* **WHAT TO DO**
For the data below, give the number of lines in which "computer" occurs. Include nothing besides that number.

Stored items:

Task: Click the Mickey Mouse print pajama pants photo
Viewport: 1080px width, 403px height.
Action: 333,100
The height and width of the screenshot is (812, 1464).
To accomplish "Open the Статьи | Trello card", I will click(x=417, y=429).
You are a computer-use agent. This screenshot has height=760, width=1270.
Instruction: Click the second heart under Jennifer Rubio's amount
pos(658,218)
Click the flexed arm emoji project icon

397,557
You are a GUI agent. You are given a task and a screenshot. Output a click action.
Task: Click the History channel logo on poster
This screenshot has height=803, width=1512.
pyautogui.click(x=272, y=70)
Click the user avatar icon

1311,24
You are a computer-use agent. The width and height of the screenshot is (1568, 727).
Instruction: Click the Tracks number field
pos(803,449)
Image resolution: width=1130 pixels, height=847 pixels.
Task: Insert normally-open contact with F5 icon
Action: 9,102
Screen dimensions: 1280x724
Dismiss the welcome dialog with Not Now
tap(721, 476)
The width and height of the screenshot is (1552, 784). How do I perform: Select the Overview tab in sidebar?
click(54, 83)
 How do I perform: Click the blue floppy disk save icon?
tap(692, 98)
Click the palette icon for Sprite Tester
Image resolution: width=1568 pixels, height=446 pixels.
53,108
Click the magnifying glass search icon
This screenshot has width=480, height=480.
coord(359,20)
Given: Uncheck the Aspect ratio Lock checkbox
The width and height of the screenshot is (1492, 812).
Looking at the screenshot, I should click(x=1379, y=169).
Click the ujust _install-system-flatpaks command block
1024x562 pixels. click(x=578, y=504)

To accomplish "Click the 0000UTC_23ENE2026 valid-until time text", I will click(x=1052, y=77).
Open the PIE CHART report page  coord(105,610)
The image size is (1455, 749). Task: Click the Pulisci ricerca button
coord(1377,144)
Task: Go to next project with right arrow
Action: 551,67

* **TASK SOLUTION**
2